Publication Type : Conference Paper
Publisher : Proceedings of the 32nd International Symposium on Shock Waves (ISSW32 2019)
Source : Proceedings of the 32nd International Symposium on Shock Waves (ISSW32 2019) (2019)
Url : http://rpsonline.com.sg/proceedings/9789811127304/html/0484.xml
Campus : Bengaluru
School : Department of Computer Science and Engineering, School of Engineering
Department : Computer Science
Year : 2019
Abstract : Modern atmosphere re-entry space capsule, international space stations (ISS), rockets and missiles are protected using thermal protection system (TPS) materials, thermal barrier coating (TBC) and ultra high temperature ceramic (UHTC) materials.
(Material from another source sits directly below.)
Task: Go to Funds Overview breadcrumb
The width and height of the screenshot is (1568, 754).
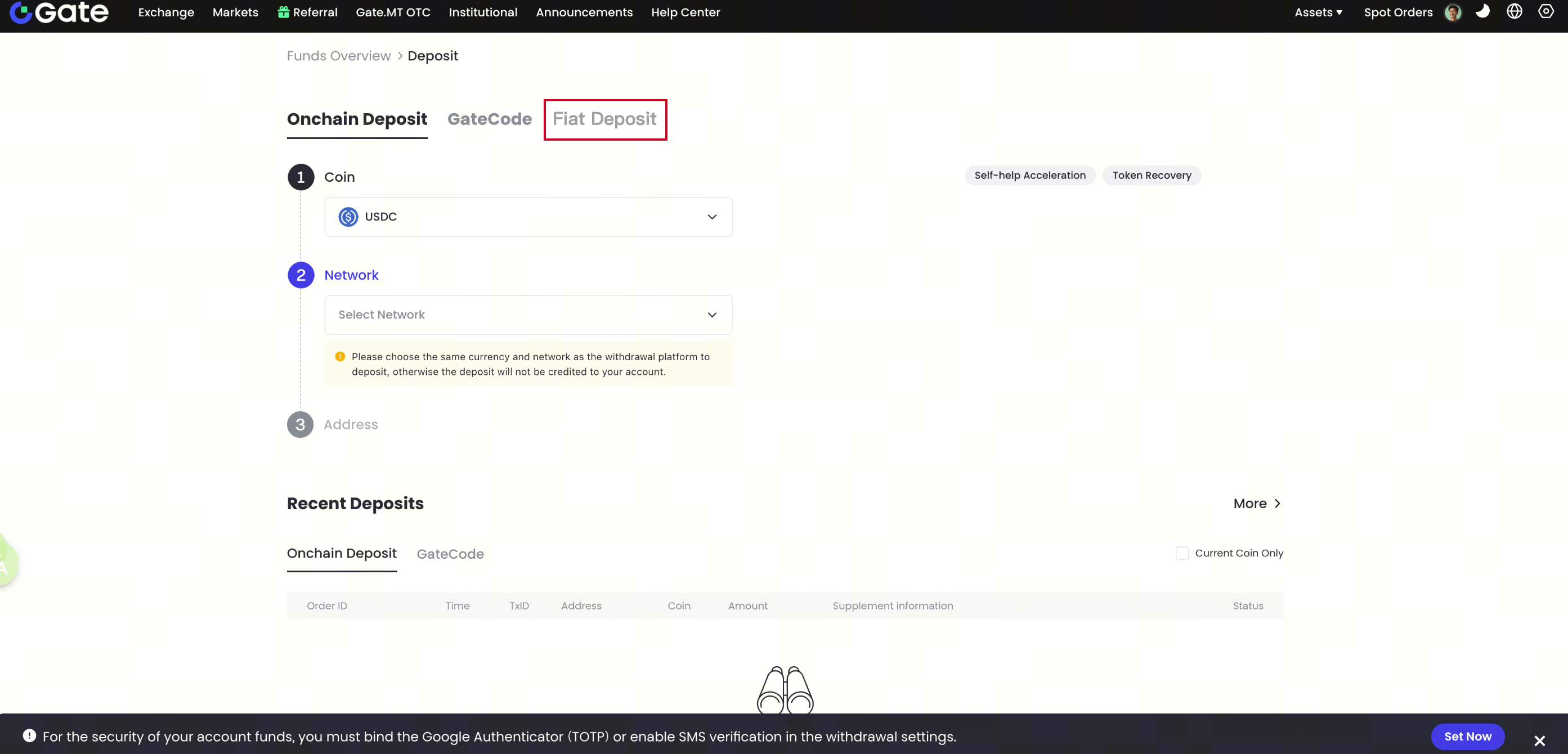Action: point(338,56)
Designing thermal protection system (TPS) is a challenging task for the success of re-entry space vehicles. The TPS may be ablative or non-ablative heat shield material which is subjected to very high thermal stress at the time of re-entry. To design a heat shield, the prediction of aerodynamic heating is an important parameter, which has to be known very accurately for hypersonic speed. Modeling the catalytic recombination of nitrogen and oxygen on a silica based material for re-entry heating results are compared with experimental data (Jumper et al. 1993). A new model for similar reaction was proposed and predicted over silica TPS material (Nasuti et al 1993). Chemical-kinetic parameters which govern the flow in the shock layer over a blunt body configuration entering Earth’s atmosphere for carbon phenolic was derived and reported (Park et al 2001). Experimental investigation of the interaction of SiO2 fine powders with shock-heated nitrogen test gas in a shock tube was studied extensively (Jayaram et al 2019).
Cite this Research Publication : K. Jayaram, Dr. Prakash G., and Vishakantaiah, J., “Experimental Study and Theoretical Simulation of Thermal Behavior of TPS Material in Re-Entry Space Capsule”, in Proceedings of the 32nd International Symposium on Shock Waves (ISSW32 2019), 2019.